Mental Musings: Love Languages


Hannah Agpoon

Graphic by Hannah Agpoon.

Millie Peck

By Millie Peck

I’ve never been big into astrology or enneagram or any of those binary personality tests. I used to roll my eyes when people asked what my love language was. But communication has recently been a big topic for me in therapy, and I am starting to realize that the ways we communicate, express and receive love –– also known as love languages –– are vital to secure relationships. And, at least for me, secure relationships are essential to maintaining my mental health.  

In the common vernacular, there are five love languages: words of affirmation, quality time, gift giving, acts of service and physical touch. Again, if you are rolling your eyes right now, I was too when I first saw this list. It seemed silly to me that people would pick one mode to give and receive affection. Honestly, I still don’t think that people only have only one love language. But I do think that any close relationship, whether it be romantic, parental, or a friendship, will probably draw from different aspects of each of these categories. So perhaps the way that we like to receive love might be a little different from the way that we give it. 

The 2021 fall semester marked a turning point in my mental health journey. I wasn’t self-harming or engaging in eating disorder behaviors. I wasn’t having anxiety attacks, and I wasn’t depressed. For the first time since I was 13, I felt like somewhat … normal? Sure, I was still stressed about school and day-to-day anxieties, but it was no longer all-consuming. 

I owe this upturn in my mental health to a lot of factors, one being my stent at inpatient therapy (although that’s a topic for another time), but I also know that a huge component is that I feel socially secure for the first time in my life. I found a group of people who made me feel supported and seen. They are people who I can dance with at parties, but also who call when I’m feeling anxious and call me when they are feeling depressed. They’re real friends who care about me in a genuine way. But it wasn’t just the actual people around me that changed, it was how I was actively participating in those relationships. 

Previously, every little thing that a friend did would fuel my anxiety. My brain would tell me it was proof that they didn’t really like me. That they didn’t care. That I wasn’t good enough. It was the same anxiety loop day after day. But now I am learning to focus on when the people in my life show that they do care about me, rather than noticing what they don’t do. 

In the past, I had only ever thought about the way that I expressed love, and more importantly, the way I wanted to receive it. And if people failed to express their love for me in the ways that I imagined were important, I took it personally; I thought I didn’t mean enough to them. This only worsened my feelings of depression, anxiety and loneliness. So, what I have been working on is reframing.  

One of my best friends is known for being a little all over the place. Last year I might have thought that when you care about someone you show up on time, you don’t cancel.

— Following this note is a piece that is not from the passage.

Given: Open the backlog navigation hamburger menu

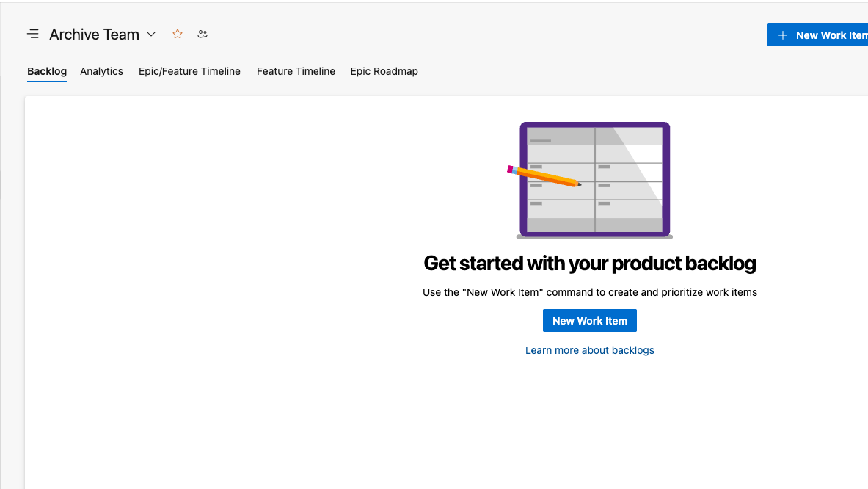Looking at the screenshot, I should [x=33, y=34].
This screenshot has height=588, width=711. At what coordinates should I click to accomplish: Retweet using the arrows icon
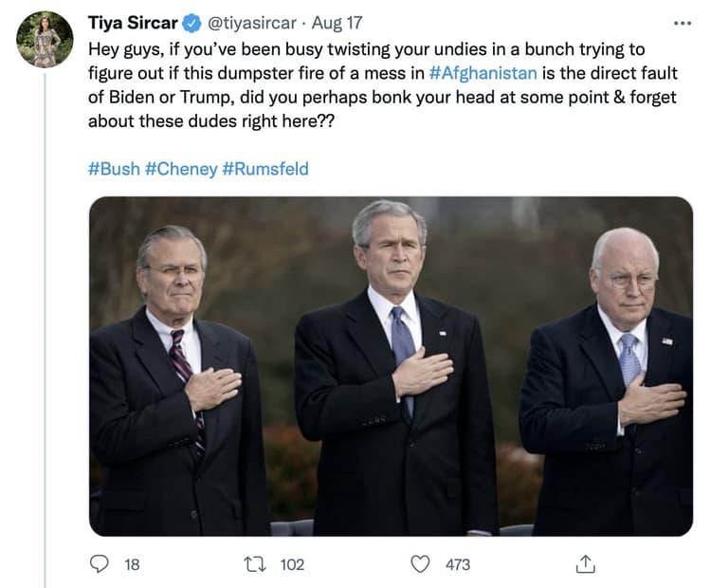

When she does this, it must mean that I’m not important to her (perhaps slightly irrational, but hey that’s what anxiety does). But now I realize that it has nothing to do with me. In fact, I myself run late all the time. Her lack of promptness likely has nothing to do with me. Instead, her love language shines in different ways: texting me to tell me how amazing her day was or telling me she missed me even when it’s only been a day. I also think about when we run together or how every time we bump into each other she hugs me. We all express our love differently. 

But even if her occasional tardiness really did bother me, it would still be okay to tell her. It’s okay to ask people for what we need, to tell them our love language. For example, before Valentine’s Day my boyfriend and I discussed what was important to us and both decided that instead of getting each other gifts, we would write each other letters and take some time to spend time alone together. In the past I became upset when boyfriends didn’t properly acknowledge an event like Valentine’s Day or an anniversary, but I also didn’t communicate to them what I wanted.  

There is nothing shameful about expressing how we want to receive love, as long as we also recognize all the ways that different people choose to offer us love themselves.